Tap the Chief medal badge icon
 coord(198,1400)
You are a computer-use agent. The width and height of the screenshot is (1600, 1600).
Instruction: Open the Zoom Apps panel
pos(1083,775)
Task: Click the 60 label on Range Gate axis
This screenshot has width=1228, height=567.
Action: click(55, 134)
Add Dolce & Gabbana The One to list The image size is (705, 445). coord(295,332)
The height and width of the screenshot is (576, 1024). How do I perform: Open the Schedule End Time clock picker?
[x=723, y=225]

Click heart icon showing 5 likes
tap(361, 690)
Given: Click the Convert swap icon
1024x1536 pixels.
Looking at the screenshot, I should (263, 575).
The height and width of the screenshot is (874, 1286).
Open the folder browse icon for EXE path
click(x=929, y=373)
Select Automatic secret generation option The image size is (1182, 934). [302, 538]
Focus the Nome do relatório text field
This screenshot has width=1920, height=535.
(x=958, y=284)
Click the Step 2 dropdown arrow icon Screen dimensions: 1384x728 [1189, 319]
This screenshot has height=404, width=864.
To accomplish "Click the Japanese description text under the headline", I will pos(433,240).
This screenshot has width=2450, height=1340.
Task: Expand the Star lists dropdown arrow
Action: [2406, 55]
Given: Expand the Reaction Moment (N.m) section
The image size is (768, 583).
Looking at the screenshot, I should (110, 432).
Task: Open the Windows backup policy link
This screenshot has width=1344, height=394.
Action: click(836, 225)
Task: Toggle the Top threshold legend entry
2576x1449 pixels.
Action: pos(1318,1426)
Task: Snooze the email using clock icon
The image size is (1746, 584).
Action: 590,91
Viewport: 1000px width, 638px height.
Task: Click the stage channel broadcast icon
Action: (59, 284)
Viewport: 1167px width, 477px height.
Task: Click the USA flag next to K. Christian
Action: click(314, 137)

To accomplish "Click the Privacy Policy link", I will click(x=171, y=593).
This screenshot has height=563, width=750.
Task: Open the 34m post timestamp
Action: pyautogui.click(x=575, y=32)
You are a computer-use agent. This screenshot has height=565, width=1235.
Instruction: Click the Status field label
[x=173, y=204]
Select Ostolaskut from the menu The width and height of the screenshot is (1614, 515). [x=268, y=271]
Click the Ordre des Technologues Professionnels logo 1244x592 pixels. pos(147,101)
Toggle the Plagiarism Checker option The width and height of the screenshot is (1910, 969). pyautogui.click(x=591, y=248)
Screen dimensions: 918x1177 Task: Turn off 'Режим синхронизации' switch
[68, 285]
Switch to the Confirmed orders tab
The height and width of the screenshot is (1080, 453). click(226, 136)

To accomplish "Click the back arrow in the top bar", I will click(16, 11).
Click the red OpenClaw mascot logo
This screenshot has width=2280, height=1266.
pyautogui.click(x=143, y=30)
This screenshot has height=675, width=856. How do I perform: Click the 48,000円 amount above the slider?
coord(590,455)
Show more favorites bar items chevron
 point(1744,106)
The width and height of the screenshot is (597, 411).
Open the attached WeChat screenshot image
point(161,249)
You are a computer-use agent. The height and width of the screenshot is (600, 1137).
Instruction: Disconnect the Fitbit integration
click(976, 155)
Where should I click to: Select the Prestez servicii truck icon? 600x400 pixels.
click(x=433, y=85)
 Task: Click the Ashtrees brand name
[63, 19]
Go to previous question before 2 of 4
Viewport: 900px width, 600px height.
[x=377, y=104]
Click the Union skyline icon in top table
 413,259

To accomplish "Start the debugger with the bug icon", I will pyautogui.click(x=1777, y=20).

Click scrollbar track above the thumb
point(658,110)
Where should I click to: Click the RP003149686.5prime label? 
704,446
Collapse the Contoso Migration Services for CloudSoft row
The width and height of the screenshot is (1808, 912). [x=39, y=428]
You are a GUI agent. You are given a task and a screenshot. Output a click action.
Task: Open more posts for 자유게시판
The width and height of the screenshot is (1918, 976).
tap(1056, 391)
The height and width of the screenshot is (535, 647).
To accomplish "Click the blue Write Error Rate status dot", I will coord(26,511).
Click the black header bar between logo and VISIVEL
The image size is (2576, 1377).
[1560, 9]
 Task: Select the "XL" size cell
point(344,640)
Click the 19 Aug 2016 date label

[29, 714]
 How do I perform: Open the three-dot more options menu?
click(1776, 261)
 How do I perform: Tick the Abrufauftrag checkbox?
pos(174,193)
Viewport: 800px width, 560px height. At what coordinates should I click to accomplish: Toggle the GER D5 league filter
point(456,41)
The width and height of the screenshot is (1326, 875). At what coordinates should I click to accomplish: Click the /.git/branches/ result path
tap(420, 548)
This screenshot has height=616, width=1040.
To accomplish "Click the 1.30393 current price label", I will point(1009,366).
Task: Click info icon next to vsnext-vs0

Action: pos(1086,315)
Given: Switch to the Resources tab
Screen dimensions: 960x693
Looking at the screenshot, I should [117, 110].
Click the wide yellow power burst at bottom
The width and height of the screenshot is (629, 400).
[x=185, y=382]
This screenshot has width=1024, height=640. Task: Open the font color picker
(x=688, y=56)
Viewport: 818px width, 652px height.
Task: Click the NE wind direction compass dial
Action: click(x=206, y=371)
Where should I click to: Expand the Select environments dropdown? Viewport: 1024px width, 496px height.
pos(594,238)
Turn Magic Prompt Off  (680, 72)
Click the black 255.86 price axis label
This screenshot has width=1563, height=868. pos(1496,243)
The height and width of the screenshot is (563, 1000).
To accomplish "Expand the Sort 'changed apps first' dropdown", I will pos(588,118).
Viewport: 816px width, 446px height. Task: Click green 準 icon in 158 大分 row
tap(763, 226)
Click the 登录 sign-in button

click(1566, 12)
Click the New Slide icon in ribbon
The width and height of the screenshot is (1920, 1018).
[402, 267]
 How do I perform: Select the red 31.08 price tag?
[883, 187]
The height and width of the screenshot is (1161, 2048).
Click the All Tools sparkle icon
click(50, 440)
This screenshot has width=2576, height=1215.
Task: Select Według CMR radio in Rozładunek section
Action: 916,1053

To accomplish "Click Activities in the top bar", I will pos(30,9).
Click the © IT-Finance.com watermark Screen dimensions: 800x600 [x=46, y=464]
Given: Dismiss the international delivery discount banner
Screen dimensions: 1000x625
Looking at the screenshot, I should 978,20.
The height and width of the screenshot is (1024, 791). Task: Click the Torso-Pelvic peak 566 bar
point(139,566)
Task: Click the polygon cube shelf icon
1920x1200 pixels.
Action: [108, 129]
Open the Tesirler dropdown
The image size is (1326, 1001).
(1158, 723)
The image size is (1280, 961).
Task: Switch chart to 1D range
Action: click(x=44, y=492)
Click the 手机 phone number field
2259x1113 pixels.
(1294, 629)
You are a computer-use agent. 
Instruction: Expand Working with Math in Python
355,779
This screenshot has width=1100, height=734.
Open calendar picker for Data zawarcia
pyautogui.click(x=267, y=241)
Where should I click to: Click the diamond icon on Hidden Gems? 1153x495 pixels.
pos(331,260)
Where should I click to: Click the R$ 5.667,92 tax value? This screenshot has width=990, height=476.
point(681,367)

■ ■ ■ ■ ■

§ What you have to do:
Copy all of the rows above word for word, with nothing changed.

§ Solution to this exercise:
Tap the Chief medal badge icon
 coord(198,1400)
You are a computer-use agent. The width and height of the screenshot is (1600, 1600).
Instruction: Open the Zoom Apps panel
pos(1083,775)
Task: Click the 60 label on Range Gate axis
This screenshot has width=1228, height=567.
Action: click(55, 134)
Add Dolce & Gabbana The One to list The image size is (705, 445). coord(295,332)
The height and width of the screenshot is (576, 1024). How do I perform: Open the Schedule End Time clock picker?
[x=723, y=225]

Click heart icon showing 5 likes
tap(361, 690)
Given: Click the Convert swap icon
1024x1536 pixels.
Looking at the screenshot, I should (263, 575).
The height and width of the screenshot is (874, 1286).
Open the folder browse icon for EXE path
click(x=929, y=373)
Select Automatic secret generation option The image size is (1182, 934). [302, 538]
Focus the Nome do relatório text field
This screenshot has width=1920, height=535.
(x=958, y=284)
Click the Step 2 dropdown arrow icon Screen dimensions: 1384x728 [1189, 319]
This screenshot has height=404, width=864.
To accomplish "Click the Japanese description text under the headline", I will pos(433,240).
This screenshot has width=2450, height=1340.
Task: Expand the Star lists dropdown arrow
Action: [2406, 55]
Given: Expand the Reaction Moment (N.m) section
The image size is (768, 583).
Looking at the screenshot, I should (110, 432).
Task: Open the Windows backup policy link
This screenshot has width=1344, height=394.
Action: click(836, 225)
Task: Toggle the Top threshold legend entry
2576x1449 pixels.
Action: pos(1318,1426)
Task: Snooze the email using clock icon
The image size is (1746, 584).
Action: 590,91
Viewport: 1000px width, 638px height.
Task: Click the stage channel broadcast icon
Action: (59, 284)
Viewport: 1167px width, 477px height.
Task: Click the USA flag next to K. Christian
Action: click(314, 137)

To accomplish "Click the Privacy Policy link", I will click(x=171, y=593).
This screenshot has height=563, width=750.
Task: Open the 34m post timestamp
Action: pyautogui.click(x=575, y=32)
You are a computer-use agent. This screenshot has height=565, width=1235.
Instruction: Click the Status field label
[x=173, y=204]
Select Ostolaskut from the menu The width and height of the screenshot is (1614, 515). [x=268, y=271]
Click the Ordre des Technologues Professionnels logo 1244x592 pixels. pos(147,101)
Toggle the Plagiarism Checker option The width and height of the screenshot is (1910, 969). pyautogui.click(x=591, y=248)
Screen dimensions: 918x1177 Task: Turn off 'Режим синхронизации' switch
[68, 285]
Switch to the Confirmed orders tab
The height and width of the screenshot is (1080, 453). click(226, 136)

To accomplish "Click the back arrow in the top bar", I will click(16, 11).
Click the red OpenClaw mascot logo
This screenshot has width=2280, height=1266.
pyautogui.click(x=143, y=30)
This screenshot has height=675, width=856. How do I perform: Click the 48,000円 amount above the slider?
coord(590,455)
Show more favorites bar items chevron
 point(1744,106)
The width and height of the screenshot is (597, 411).
Open the attached WeChat screenshot image
point(161,249)
You are a computer-use agent. The height and width of the screenshot is (600, 1137).
Instruction: Disconnect the Fitbit integration
click(976, 155)
Where should I click to: Select the Prestez servicii truck icon? 600x400 pixels.
click(x=433, y=85)
 Task: Click the Ashtrees brand name
[63, 19]
Go to previous question before 2 of 4
Viewport: 900px width, 600px height.
[x=377, y=104]
Click the Union skyline icon in top table
 413,259

To accomplish "Start the debugger with the bug icon", I will pyautogui.click(x=1777, y=20).

Click scrollbar track above the thumb
point(658,110)
Where should I click to: Click the RP003149686.5prime label? 
704,446
Collapse the Contoso Migration Services for CloudSoft row
The width and height of the screenshot is (1808, 912). [x=39, y=428]
You are a GUI agent. You are given a task and a screenshot. Output a click action.
Task: Open more posts for 자유게시판
The width and height of the screenshot is (1918, 976).
tap(1056, 391)
The height and width of the screenshot is (535, 647).
To accomplish "Click the blue Write Error Rate status dot", I will coord(26,511).
Click the black header bar between logo and VISIVEL
The image size is (2576, 1377).
[1560, 9]
 Task: Select the "XL" size cell
point(344,640)
Click the 19 Aug 2016 date label

[29, 714]
 How do I perform: Open the three-dot more options menu?
click(1776, 261)
 How do I perform: Tick the Abrufauftrag checkbox?
pos(174,193)
Viewport: 800px width, 560px height. At what coordinates should I click to accomplish: Toggle the GER D5 league filter
point(456,41)
The width and height of the screenshot is (1326, 875). At what coordinates should I click to accomplish: Click the /.git/branches/ result path
tap(420, 548)
This screenshot has height=616, width=1040.
To accomplish "Click the 1.30393 current price label", I will point(1009,366).
Task: Click info icon next to vsnext-vs0

Action: pos(1086,315)
Given: Switch to the Resources tab
Screen dimensions: 960x693
Looking at the screenshot, I should [117, 110].
Click the wide yellow power burst at bottom
The width and height of the screenshot is (629, 400).
[x=185, y=382]
This screenshot has width=1024, height=640. Task: Open the font color picker
(x=688, y=56)
Viewport: 818px width, 652px height.
Task: Click the NE wind direction compass dial
Action: click(x=206, y=371)
Where should I click to: Expand the Select environments dropdown? Viewport: 1024px width, 496px height.
pos(594,238)
Turn Magic Prompt Off  (680, 72)
Click the black 255.86 price axis label
This screenshot has width=1563, height=868. pos(1496,243)
The height and width of the screenshot is (563, 1000).
To accomplish "Expand the Sort 'changed apps first' dropdown", I will pos(588,118).
Viewport: 816px width, 446px height. Task: Click green 準 icon in 158 大分 row
tap(763, 226)
Click the 登录 sign-in button

click(1566, 12)
Click the New Slide icon in ribbon
The width and height of the screenshot is (1920, 1018).
[402, 267]
 How do I perform: Select the red 31.08 price tag?
[883, 187]
The height and width of the screenshot is (1161, 2048).
Click the All Tools sparkle icon
click(50, 440)
This screenshot has width=2576, height=1215.
Task: Select Według CMR radio in Rozładunek section
Action: 916,1053

To accomplish "Click Activities in the top bar", I will pos(30,9).
Click the © IT-Finance.com watermark Screen dimensions: 800x600 [x=46, y=464]
Given: Dismiss the international delivery discount banner
Screen dimensions: 1000x625
Looking at the screenshot, I should 978,20.
The height and width of the screenshot is (1024, 791). Task: Click the Torso-Pelvic peak 566 bar
point(139,566)
Task: Click the polygon cube shelf icon
1920x1200 pixels.
Action: [108, 129]
Open the Tesirler dropdown
The image size is (1326, 1001).
(1158, 723)
The image size is (1280, 961).
Task: Switch chart to 1D range
Action: click(x=44, y=492)
Click the 手机 phone number field
2259x1113 pixels.
(1294, 629)
You are a computer-use agent. 
Instruction: Expand Working with Math in Python
355,779
This screenshot has width=1100, height=734.
Open calendar picker for Data zawarcia
pyautogui.click(x=267, y=241)
Where should I click to: Click the diamond icon on Hidden Gems? 1153x495 pixels.
pos(331,260)
Where should I click to: Click the R$ 5.667,92 tax value? This screenshot has width=990, height=476.
point(681,367)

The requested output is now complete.